You need to understand the model how low cost services like RH operate - they sell all your data to big hedge funds. Guess what happen at certain moment when smart money will decide it's time to cut pigs - massive wealth redistribution with robihooders being cut. It has happened before in history and will happen again since history doesn't really teach majority of us anything at all.

3 comments

This doesn't jibe with what Matt Levine describes as RH's operating model. Unless you're actually informed, this just sounds like Internet urban myth. You actually can get better results because as a retail trader participating with other retail traders you have uncorrelated order flow.
> You actually can get better results because as a retail trader participating with other retail traders you have uncorrelated order flow.

Hedge funds will get even better results knowing what's robinhooders are betting upon with much better precision.

RHer buying VOOG beats hedge funds all the time. It's the safest thing to do over large periods of time. Guy using eTrade buying VOOG does not do much better than RHer buying VOOG. Guy using Ameritrade buying VOOG does not do much better than RHer buying VOOG.

That's because the magic is VOOG, not your platform. And if RH gets you to buy VOOG instead of storing excess dollars in your savings account, then RH is the number one option.

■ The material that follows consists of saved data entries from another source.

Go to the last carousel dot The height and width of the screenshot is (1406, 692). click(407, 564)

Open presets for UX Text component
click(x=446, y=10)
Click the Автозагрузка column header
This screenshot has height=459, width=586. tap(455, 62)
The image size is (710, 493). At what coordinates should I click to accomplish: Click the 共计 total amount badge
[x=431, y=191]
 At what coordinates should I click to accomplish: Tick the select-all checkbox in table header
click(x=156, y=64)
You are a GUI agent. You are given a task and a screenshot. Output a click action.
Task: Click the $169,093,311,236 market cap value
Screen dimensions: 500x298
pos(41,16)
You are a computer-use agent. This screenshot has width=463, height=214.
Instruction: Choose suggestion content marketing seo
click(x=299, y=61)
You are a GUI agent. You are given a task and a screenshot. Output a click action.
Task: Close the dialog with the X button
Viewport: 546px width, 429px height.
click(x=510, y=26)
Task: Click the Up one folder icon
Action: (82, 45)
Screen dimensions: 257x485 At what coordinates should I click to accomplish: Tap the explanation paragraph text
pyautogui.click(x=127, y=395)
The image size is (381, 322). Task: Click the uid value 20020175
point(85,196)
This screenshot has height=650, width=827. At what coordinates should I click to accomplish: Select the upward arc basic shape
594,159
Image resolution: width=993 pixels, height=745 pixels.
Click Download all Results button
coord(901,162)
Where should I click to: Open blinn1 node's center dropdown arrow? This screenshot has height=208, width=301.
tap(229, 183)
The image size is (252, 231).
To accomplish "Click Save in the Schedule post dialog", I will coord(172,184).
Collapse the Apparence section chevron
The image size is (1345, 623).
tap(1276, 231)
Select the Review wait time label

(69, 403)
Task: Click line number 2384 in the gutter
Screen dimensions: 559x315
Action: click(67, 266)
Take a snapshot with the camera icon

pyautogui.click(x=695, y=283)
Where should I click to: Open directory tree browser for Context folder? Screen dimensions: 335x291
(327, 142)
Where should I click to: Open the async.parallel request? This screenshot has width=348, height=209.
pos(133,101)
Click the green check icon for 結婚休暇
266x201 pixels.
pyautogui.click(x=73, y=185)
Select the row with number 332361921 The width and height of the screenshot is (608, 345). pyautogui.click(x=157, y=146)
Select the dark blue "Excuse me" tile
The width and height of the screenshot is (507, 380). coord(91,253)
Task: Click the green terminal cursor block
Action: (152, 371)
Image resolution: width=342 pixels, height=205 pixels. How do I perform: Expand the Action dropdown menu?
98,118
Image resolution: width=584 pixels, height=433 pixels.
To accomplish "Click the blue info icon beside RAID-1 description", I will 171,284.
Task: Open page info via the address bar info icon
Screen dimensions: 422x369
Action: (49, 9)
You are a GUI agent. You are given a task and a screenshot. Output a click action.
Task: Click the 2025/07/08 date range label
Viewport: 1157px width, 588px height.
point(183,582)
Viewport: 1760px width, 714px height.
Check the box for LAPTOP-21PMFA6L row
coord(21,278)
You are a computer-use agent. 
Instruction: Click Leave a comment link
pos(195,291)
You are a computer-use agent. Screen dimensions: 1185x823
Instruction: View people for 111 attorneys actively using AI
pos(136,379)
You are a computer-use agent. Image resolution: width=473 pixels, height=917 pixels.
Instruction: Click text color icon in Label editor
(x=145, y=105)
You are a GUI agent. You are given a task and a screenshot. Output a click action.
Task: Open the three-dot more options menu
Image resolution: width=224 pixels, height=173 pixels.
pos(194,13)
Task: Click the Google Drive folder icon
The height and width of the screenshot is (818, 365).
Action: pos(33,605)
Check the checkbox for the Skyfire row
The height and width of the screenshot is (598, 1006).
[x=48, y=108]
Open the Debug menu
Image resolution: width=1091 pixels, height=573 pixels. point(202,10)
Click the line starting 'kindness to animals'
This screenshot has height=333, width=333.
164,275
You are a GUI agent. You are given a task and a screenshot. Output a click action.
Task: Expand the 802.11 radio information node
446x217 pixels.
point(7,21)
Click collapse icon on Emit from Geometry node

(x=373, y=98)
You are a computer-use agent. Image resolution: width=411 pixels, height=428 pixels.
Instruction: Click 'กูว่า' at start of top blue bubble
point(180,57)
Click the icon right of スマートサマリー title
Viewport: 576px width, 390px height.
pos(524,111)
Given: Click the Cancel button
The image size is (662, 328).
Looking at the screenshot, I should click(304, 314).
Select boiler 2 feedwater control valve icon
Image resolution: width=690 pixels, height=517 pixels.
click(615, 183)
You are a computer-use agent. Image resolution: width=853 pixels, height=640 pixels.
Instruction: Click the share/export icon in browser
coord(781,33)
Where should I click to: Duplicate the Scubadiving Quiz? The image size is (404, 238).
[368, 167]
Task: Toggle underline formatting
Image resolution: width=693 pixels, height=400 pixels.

All the returns are in the activation energy of getting to stock one of VOOG. Whether you buy it at 198.86 today or 198.85 will not change your outcome to any significance. What it will do is put you ahead of many hedge funds ten years from now, even if they spend 200 on their portfolio where you spent 198.85.

That doesn't negate his point (that RobinHood can fill your order just as well, or better, than eTrade or Fidelity).

If you're trying to out-hedge hedge funds then the only way to win is to not play.

You can (and should) use stop limit prices to guarantee a desirable price in which case there's nothing a hedge fund can do to bump you.

And if you're sensitive to 0.1% differential in price then you're trading, not investing.

> use stop limit prices to guarantee a desirable price in which case there's nothing a hedge fund can do to bump you

This is VERY misleading - not sure if you just worded it poorly or if you believe this - but a stop limit is NOT a guarantee that your stock will be sold.

Someone has to take the other side of that trade for it to fill. If there's no one there to take the trade - which is common when the price moves quickly - it will not execute.

> That doesn't negate his point (that RobinHood can fill your order just as well, or better, than eTrade or Fidelity)

That may be right, but "better" order filling or any other bells and whistles will not help to beat the market or gain substantial benefits from it in the long run. I've seen traders sending orders in slow command line and making substantial returns, so the tool perhaps is not the instrument for success on the market in the long run. It's like saying that green car will drive you faster/safer/etc compared to black or white cars, while the most important contribution to speed and safety lies between steering wheel and driver's seat.

> You can (and should) use stop limit prices to guarantee a desirable price in which case there's nothing a hedge fund can do to bump you

Needless to say orders may not (and most certainly will not) be filled when market (or HF) make sharp moves.

Youre saying at some point big HF will say 'a bunch of robin money is in some stock(s)' and make a move to cause losses for the RH folks?

>It has happened before in history

When?

Big HF will see event requiring lots of RH people to pull liquidity, and know what equities this will move, and move first.

Not to mention that big HFT uses order book data from retail to vacuum away pennies on every transaction.

how does order-book sales (if it even happens - apparently it's not legal?) affect your existing shares in RH?

Unless you are trading, tiny differences in the price at purchase and sale is unlikely going to make a big difference to your final total returns. I would just consider it cost of the transaction.